*PROVIDED ENTRIES*.

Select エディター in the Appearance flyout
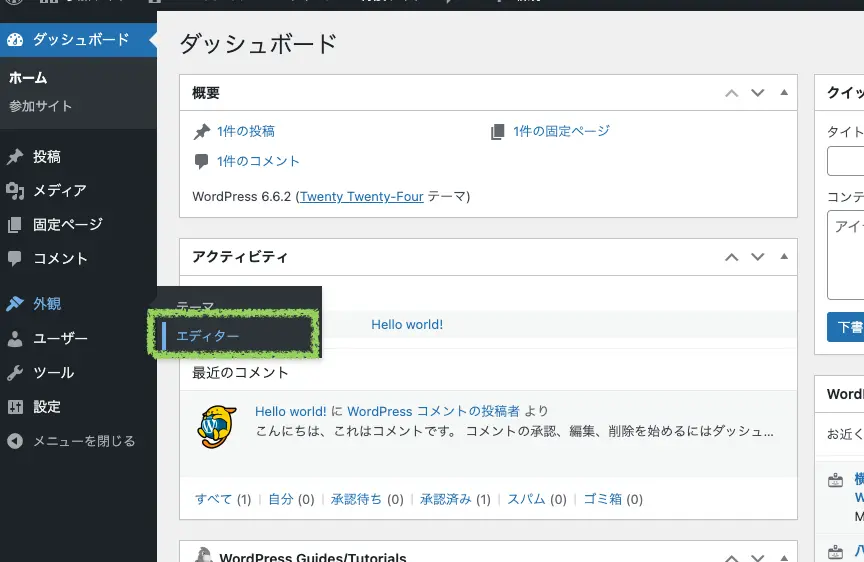Screen dimensions: 864x562 [x=208, y=336]
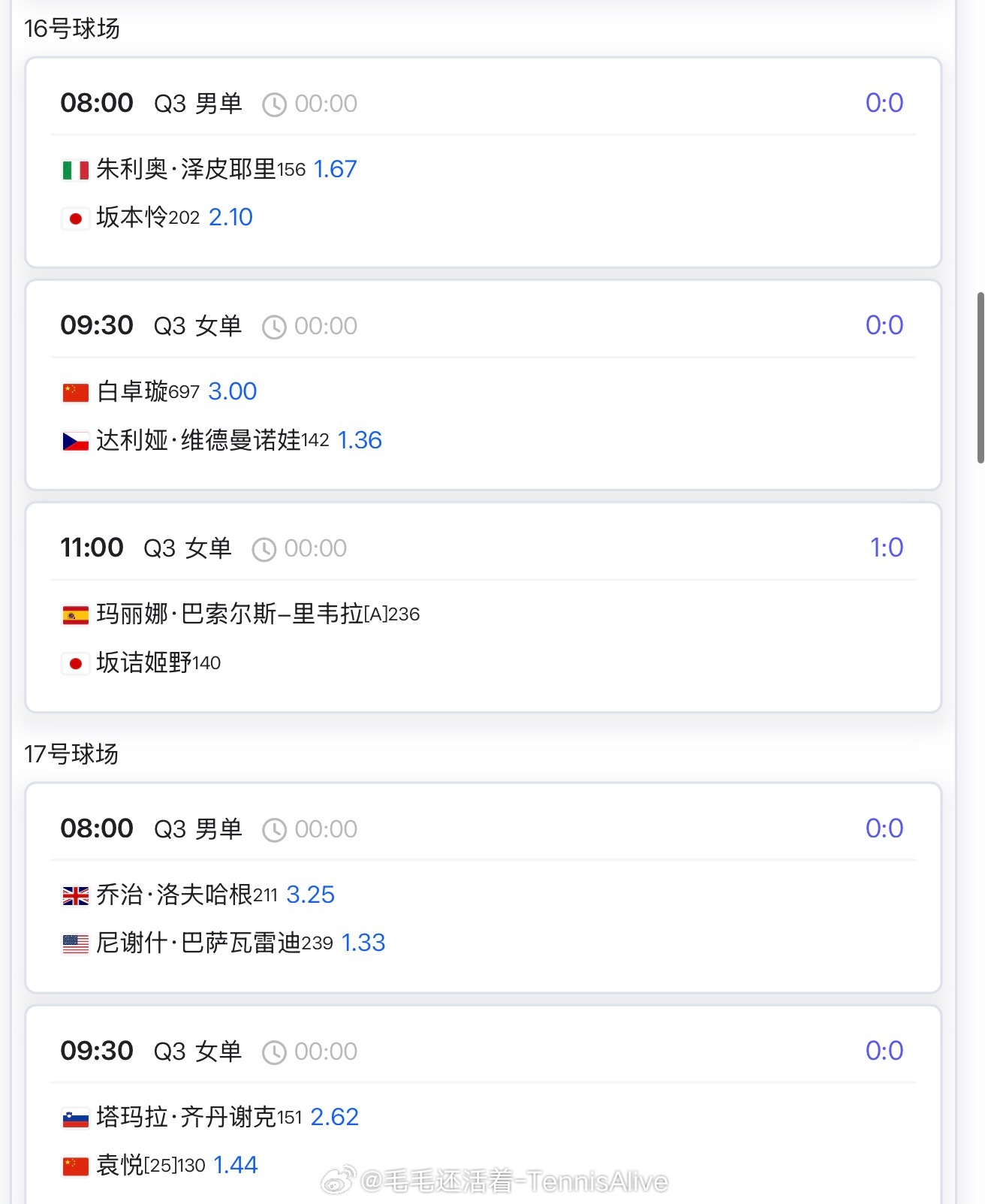Screen dimensions: 991x1204
Task: Open the 09:30 Q3 女单 match card header in 16号球场
Action: point(483,325)
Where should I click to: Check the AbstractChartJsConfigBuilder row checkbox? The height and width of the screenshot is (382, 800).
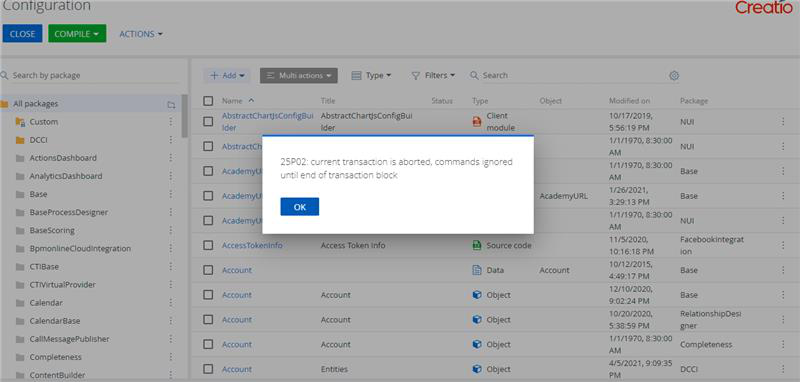[208, 122]
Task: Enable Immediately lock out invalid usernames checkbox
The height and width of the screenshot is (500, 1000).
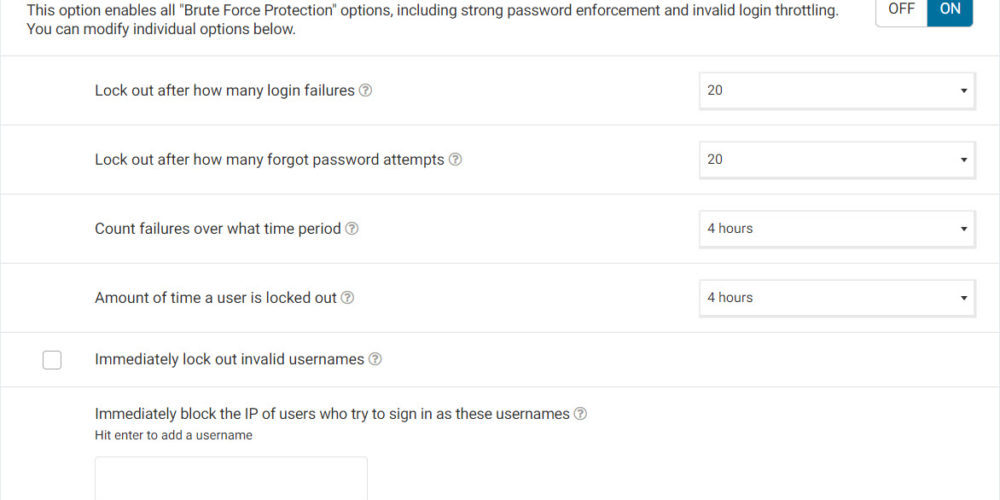Action: coord(52,360)
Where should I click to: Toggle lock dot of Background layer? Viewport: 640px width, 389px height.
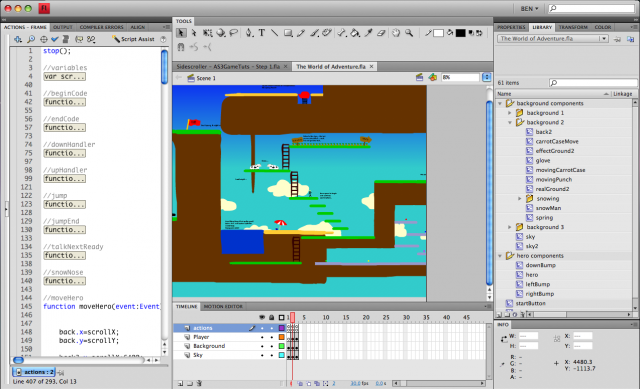pos(271,346)
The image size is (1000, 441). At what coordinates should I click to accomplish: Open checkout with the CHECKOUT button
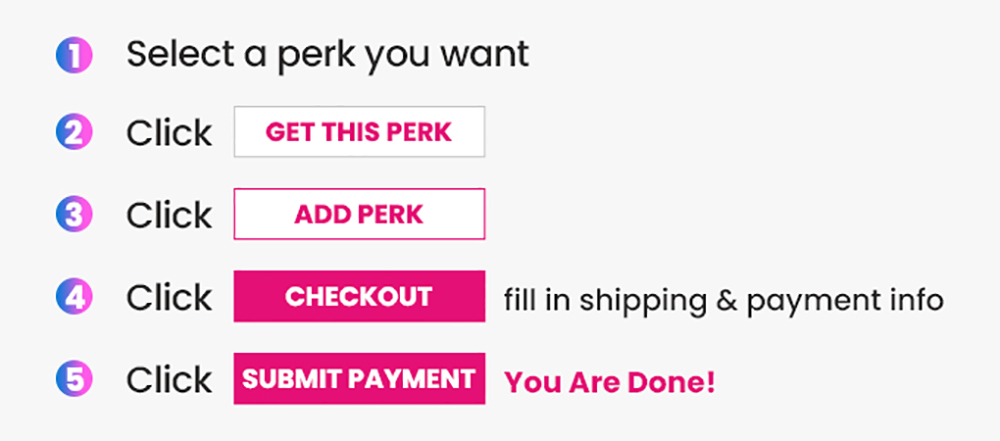[x=359, y=297]
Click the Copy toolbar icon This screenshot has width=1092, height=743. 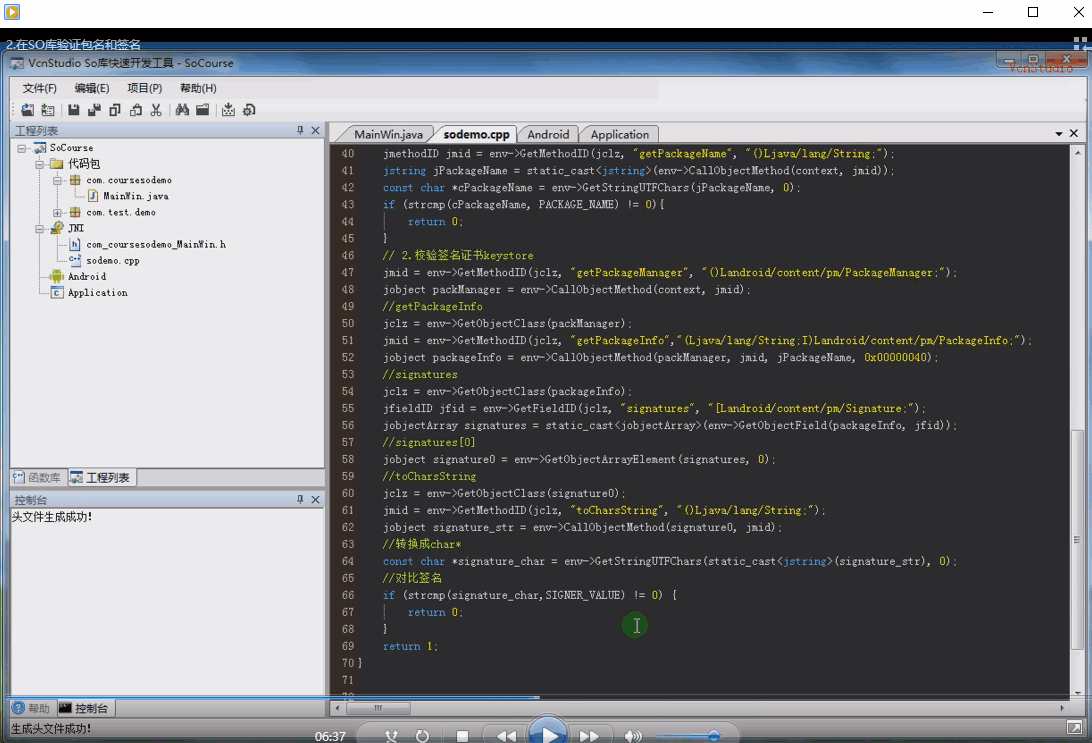[115, 110]
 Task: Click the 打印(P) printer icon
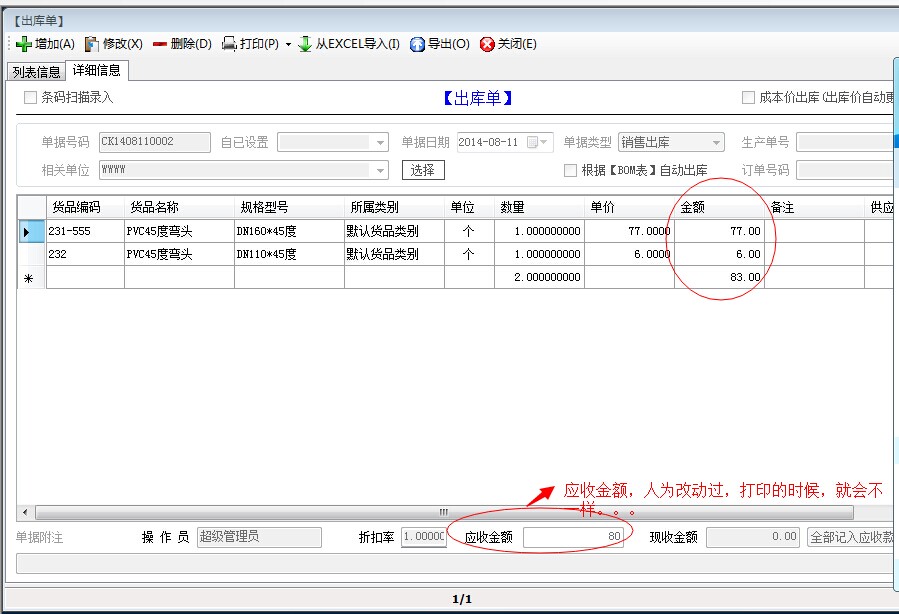tap(229, 44)
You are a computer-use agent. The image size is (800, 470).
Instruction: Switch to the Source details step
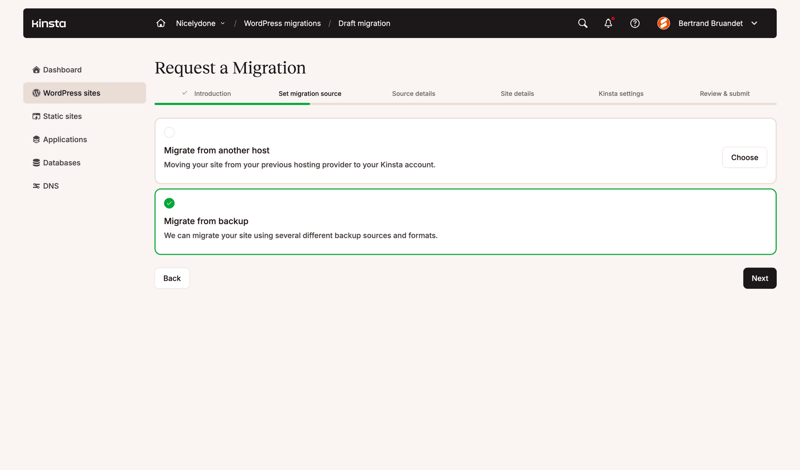click(x=413, y=94)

*THE TASK*.
The lines from the one holding "Task: Click the 打印(P) printer icon" through the end of the material above are to be echoed exactly, both ends included. Do not include pictures.

*WORKED SOLUTION*.
 Task: Click the 打印(P) printer icon
tap(229, 44)
You are a computer-use agent. The image size is (800, 470).
Instruction: Switch to the Source details step
click(x=413, y=94)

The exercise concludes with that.